• **Problem**: In the copy of these records, include no pictures and change nothing else.

• **Input data**:

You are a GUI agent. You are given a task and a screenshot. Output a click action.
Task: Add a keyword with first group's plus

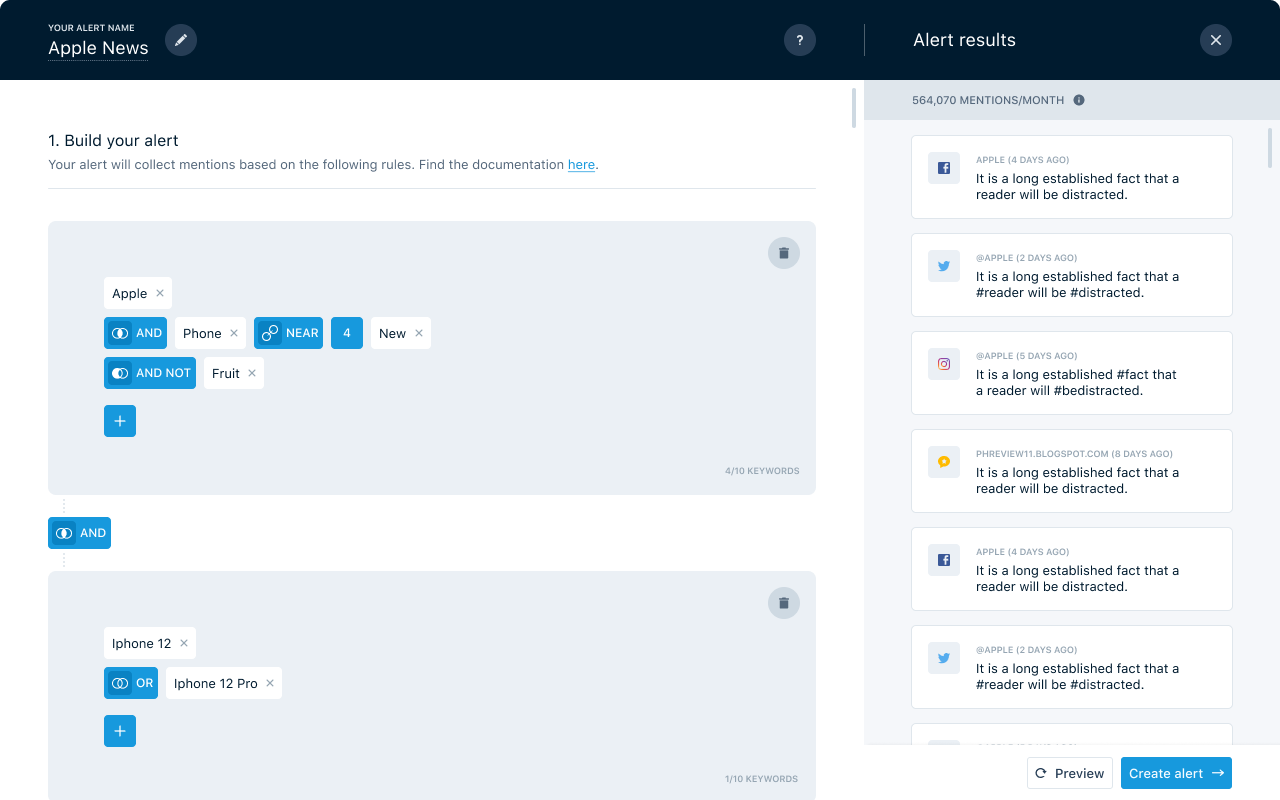tap(120, 421)
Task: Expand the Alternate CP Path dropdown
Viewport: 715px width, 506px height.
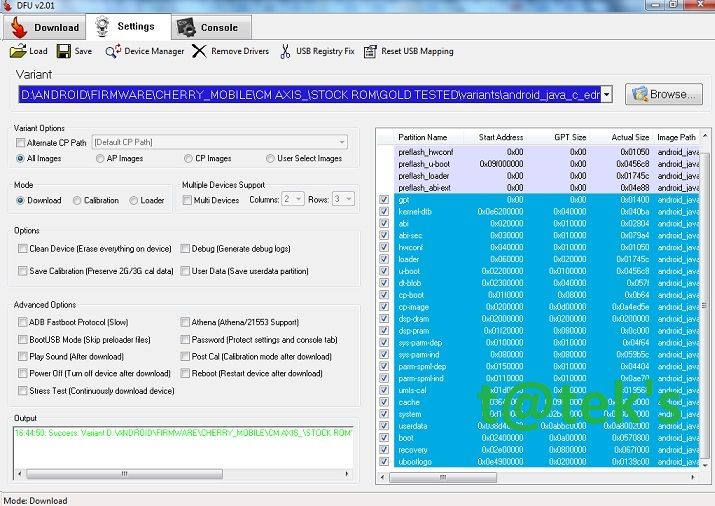Action: (341, 143)
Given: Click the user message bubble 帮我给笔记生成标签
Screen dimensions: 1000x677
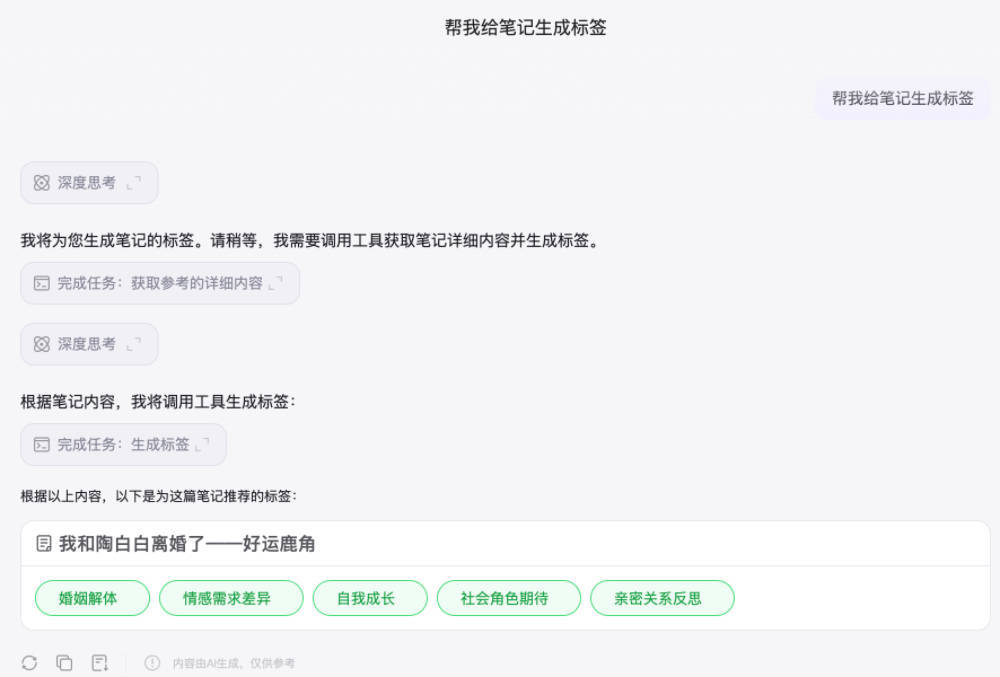Looking at the screenshot, I should coord(902,98).
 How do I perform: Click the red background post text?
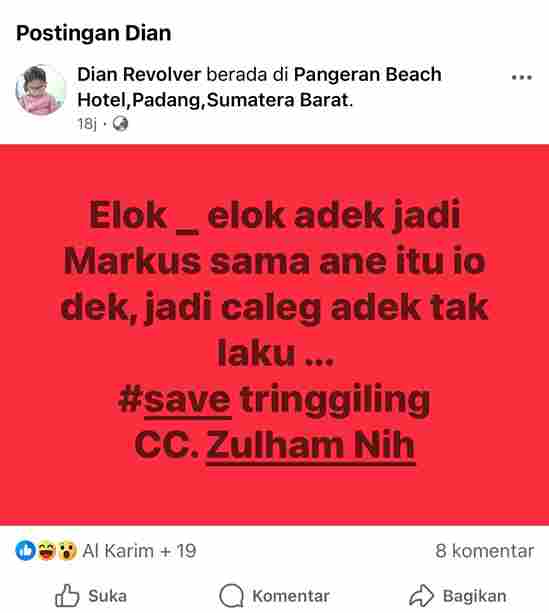tap(274, 331)
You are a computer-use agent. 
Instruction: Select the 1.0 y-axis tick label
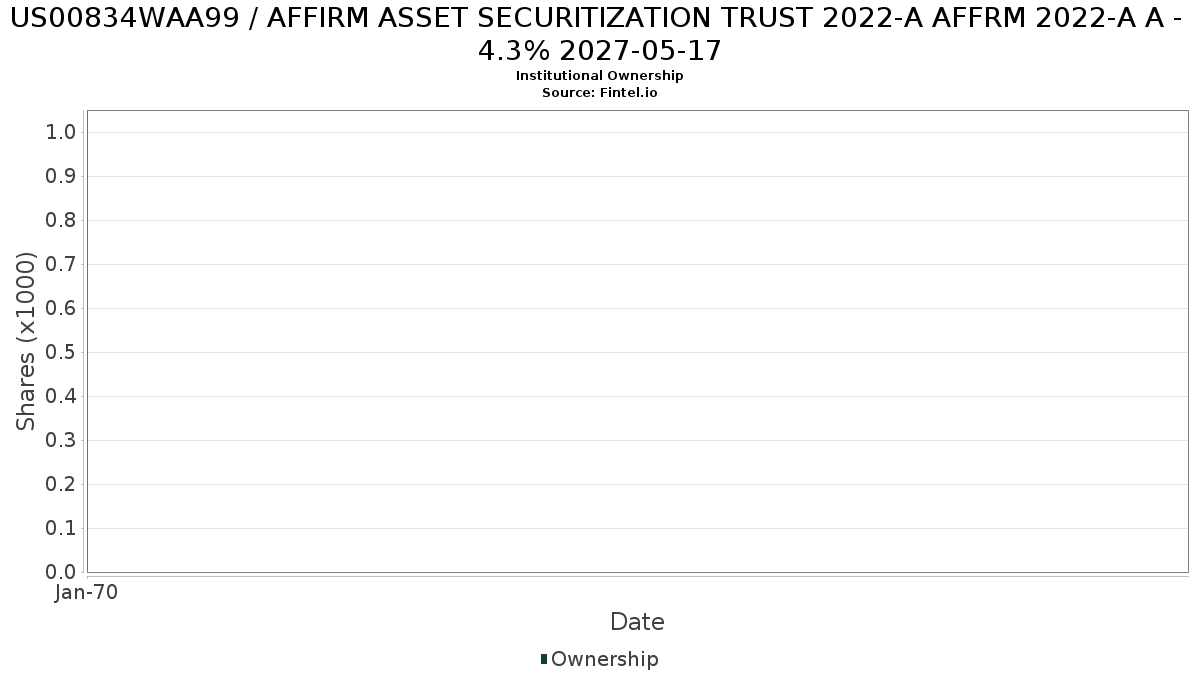62,133
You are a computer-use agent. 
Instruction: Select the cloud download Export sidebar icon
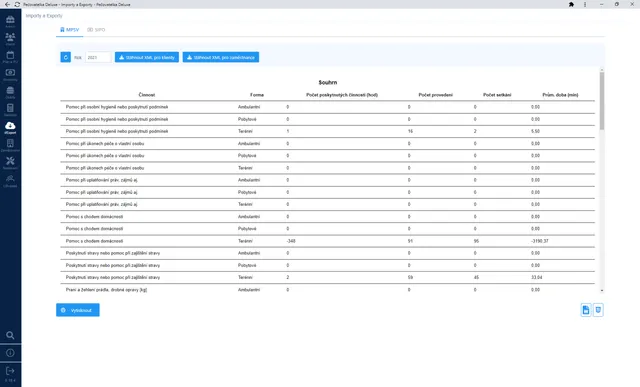coord(10,127)
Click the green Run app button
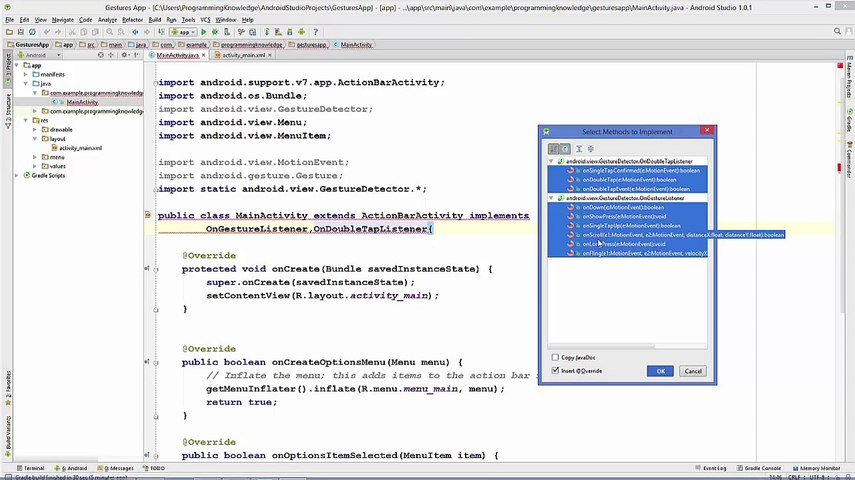 pos(204,32)
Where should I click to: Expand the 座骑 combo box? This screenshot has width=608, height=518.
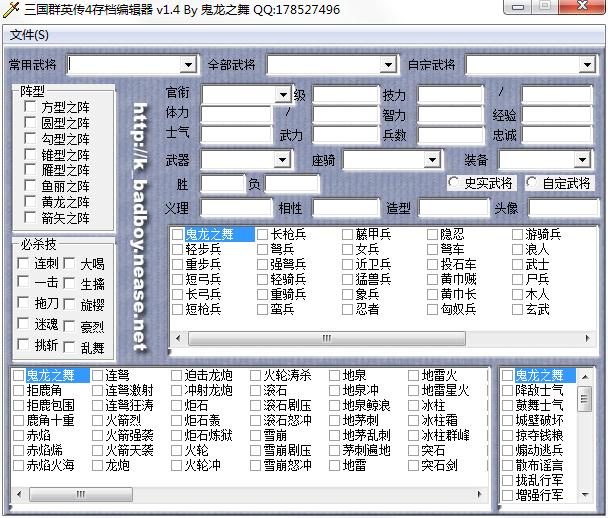click(432, 160)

• **Answer to the problem**:
You are a GUI agent. You are given a task and a screenshot. Output a click action.
Task: Add a keyword with first group's plus

tap(120, 421)
Task: Expand the Alternate CP Path dropdown
Viewport: 715px width, 506px height.
Action: (341, 143)
Given: Click the user message bubble 帮我给笔记生成标签
Screen dimensions: 1000x677
Looking at the screenshot, I should coord(902,98).
 How do I perform: Click the red background post text?
tap(274, 331)
You are a computer-use agent. 
Instruction: Select the 1.0 y-axis tick label
62,133
You are a computer-use agent. 
Instruction: Select the cloud download Export sidebar icon
coord(10,127)
Click the green Run app button
 pos(204,32)
Where should I click to: Expand the 座骑 combo box? This screenshot has width=608, height=518.
click(432, 160)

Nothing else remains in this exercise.